═════ Available data ═════

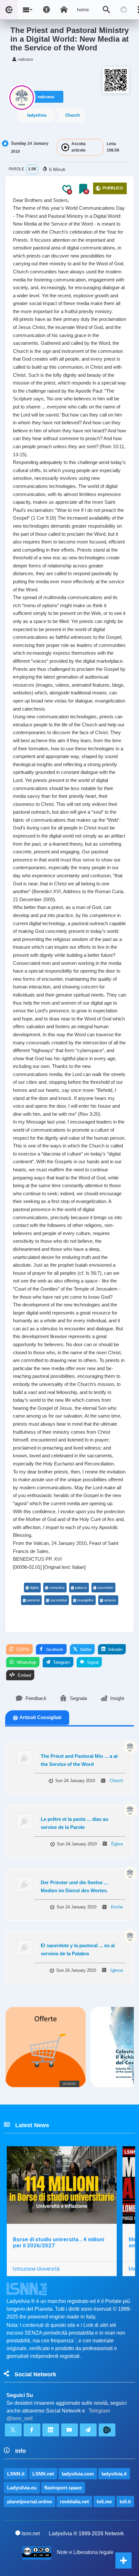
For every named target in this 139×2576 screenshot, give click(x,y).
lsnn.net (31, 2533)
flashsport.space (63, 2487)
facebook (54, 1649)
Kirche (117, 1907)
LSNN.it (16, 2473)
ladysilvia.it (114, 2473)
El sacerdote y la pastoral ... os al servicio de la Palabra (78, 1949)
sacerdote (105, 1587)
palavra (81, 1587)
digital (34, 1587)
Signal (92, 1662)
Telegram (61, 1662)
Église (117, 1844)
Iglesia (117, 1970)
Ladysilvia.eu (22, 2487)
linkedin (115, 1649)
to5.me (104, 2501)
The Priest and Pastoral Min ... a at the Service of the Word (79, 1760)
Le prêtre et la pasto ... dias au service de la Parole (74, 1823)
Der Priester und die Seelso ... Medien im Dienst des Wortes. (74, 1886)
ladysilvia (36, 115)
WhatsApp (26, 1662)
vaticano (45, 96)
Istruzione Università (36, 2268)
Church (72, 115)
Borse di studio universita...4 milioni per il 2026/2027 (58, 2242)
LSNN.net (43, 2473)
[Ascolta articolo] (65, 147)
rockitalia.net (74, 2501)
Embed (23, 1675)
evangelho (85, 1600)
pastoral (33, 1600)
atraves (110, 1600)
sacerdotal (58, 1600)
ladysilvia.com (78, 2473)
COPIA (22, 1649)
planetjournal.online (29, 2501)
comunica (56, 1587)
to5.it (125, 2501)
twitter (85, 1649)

═════
═════ Available data ═════

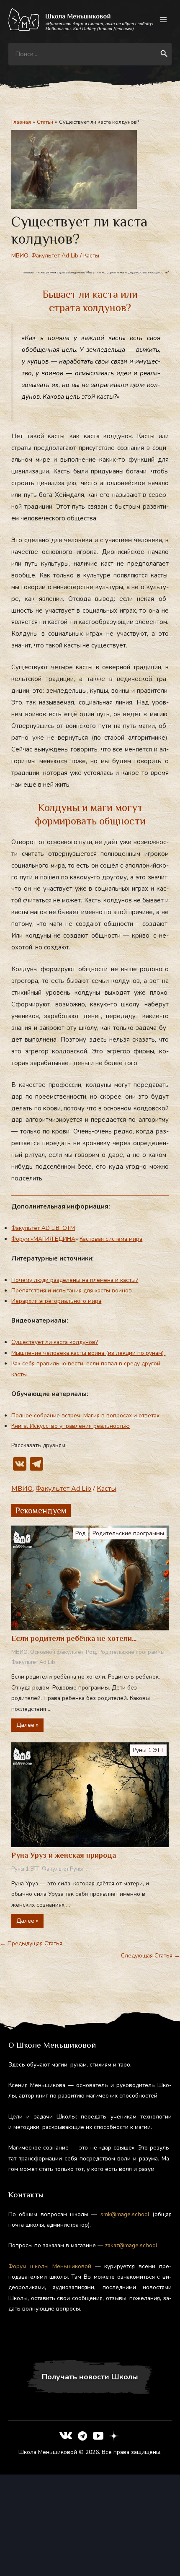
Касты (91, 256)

═════

One stretch of the lines above is wanted, from the line that contains "For every named" through the line that contains "twitter (85, 1649)". Output it exactly.

**Solution**
For every named target in this 139×2576 screenshot, give click(x,y).
lsnn.net (31, 2533)
flashsport.space (63, 2487)
facebook (54, 1649)
Kirche (117, 1907)
LSNN.it (16, 2473)
ladysilvia.it (114, 2473)
El sacerdote y la pastoral ... os al servicio de la Palabra (78, 1949)
sacerdote (105, 1587)
palavra (81, 1587)
digital (34, 1587)
Signal (92, 1662)
Telegram (61, 1662)
Église (117, 1844)
Iglesia (117, 1970)
Ladysilvia.eu (22, 2487)
linkedin (115, 1649)
to5.me (104, 2501)
The Priest and Pastoral Min ... a at the Service of the Word (79, 1760)
Le prêtre et la pasto ... dias au service de la Parole (74, 1823)
Der Priester und die Seelso ... Medien im Dienst des Wortes. (74, 1886)
ladysilvia (36, 115)
WhatsApp (26, 1662)
vaticano (45, 96)
Istruzione Università (36, 2268)
Church (72, 115)
Borse di studio universita...4 milioni per il 2026/2027 (58, 2242)
LSNN.net (43, 2473)
[Ascolta articolo] (65, 147)
rockitalia.net (74, 2501)
Embed (23, 1675)
evangelho (85, 1600)
pastoral (33, 1600)
atraves (110, 1600)
sacerdotal (58, 1600)
ladysilvia.com (78, 2473)
COPIA (22, 1649)
planetjournal.online (29, 2501)
comunica (56, 1587)
to5.it (125, 2501)
twitter (85, 1649)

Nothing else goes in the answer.